Emmanuel Mounier naquit à Grenoble, fils de petits bourgeois proches de leurs racines de paysans ou artisans et fervents catholiques. Il fit une excellente scolarité au lycée malgré un double défaut de vue et d’ouïe, et milita dans l’Action catholique de la jeunesse (ACJF). Accueilli en philosophie par Jacques Chevalier à l’université, il fut guidé et formé par ce professeur admiré, disciple de Bergson, catholique libéral ouvert intellectuellement et politiquement conservateur, aussi éloigné de la démocratie chrétienne que de l’Action française. Chevalier fit de cet étudiant dont il avait reconnu la qualité exceptionnelle un collaborateur pour la rédaction de ses travaux. Mounier acquit auprès de lui (1924-1927) une méthode intellectuelle et une culture philosophique, attestées par son diplôme d’études supérieures sur Le conflit de l’anthropocentrisme et du théocentrisme dans la philosophie de Descartes ; il s’initia au travail collectif dans le « groupe de travail en commun » formé par des disciples et des amis du maître, dont il tint un temps le secrétariat. Il prépara à la Sorbonne l’agrégation de philosophie, l’obtint en 1928 et resta à Paris, vivant d’une bourse de doctorat complétée par des cours dans des collèges catholiques et amorçant une thèse sur la mystique, à partir des écrits d’un auteur espagnol du XVIe siècle.

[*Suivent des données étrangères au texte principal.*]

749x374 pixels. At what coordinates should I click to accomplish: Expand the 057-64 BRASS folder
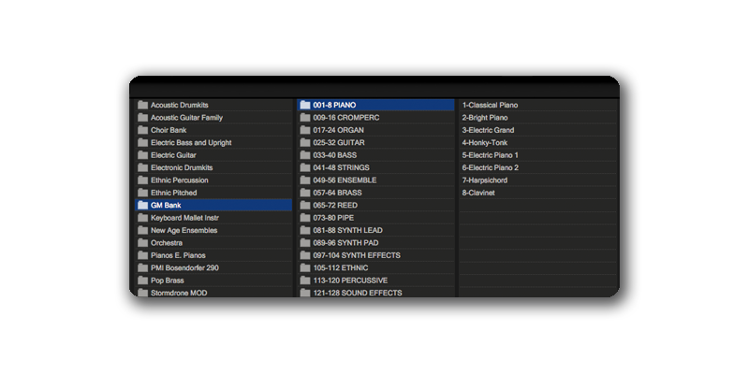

Cependant une série de rencontres le marquèrent alors profondément. Après Guillaume Pouget, vieux prêtre savant et indépendant qui l’initia à l’intelligence critique de l’Écriture et des dogmes, il fréquenta le cercle des Maritain à Meudon. Il apprécia l’effort de ce grand intellectuel catholique pour penser l’engagement politique des chrétiens dans la société démocratique et laïcisée, et entendit là Nicolas Berdiaev expliquer que la révolution communiste pouvait être pour les chrétiens un défi à relever plutôt qu’une menace à combattre. Il connut, à la suite de son ami Jean Guitton, Marie Silve, institutrice rurale dans l’école publique et fervente catholique, animatrice des Davidées. Il apprécia leur présence chrétienne respectueuse et discrète parmi les incroyants et apprit, en répondant à leur demande de formation culturelle et humaine, à s’adresser à des adultes en guide plutôt qu’en maître. Au contact des expériences de ces aînés, le jeune catholique militant s’émancipa de la tutelle de Chevalier. En renonçant à pratiquer la philosophie comme un apostolat, il se distinguait de la nouvelle Action catholique des jeunes, vouée à rechristianiser la société. Il s’était en outre immergé avec passion dans l’œuvre de Péguy*, dont il retint les thèmes bergsoniens (comme le refus de la « pensée toute faite » et des « âmes habituées ») ainsi que l’indignation devant la misère, exclusion scandaleuse qui détruit le pacte civil, la revendication de la justice sans laquelle la charité ne vaut rien, la réprobation de l’homme bourgeois asservi à l’argent et du « monde moderne » destructeur des anciennes vertus populaires, et l’idéal d’une révolution sociale « morale ». Il apprit là que, si les politiques se combattent, les mystiques se rejoignent, et saisit la portée du dogme de l’incarnation : puisque « le surnaturel est lui-même charnel », le spirituel se manifeste normalement dans les travaux et combats du temporel. Un livre sur Péguy, rédigé à trois, sortit de cette lecture, et Mounier se découvrit (1931) destiné à une autre forme d’engagement intellectuel que la thèse et l’enseignement, qu’il abandonna pour la direction d’une revue.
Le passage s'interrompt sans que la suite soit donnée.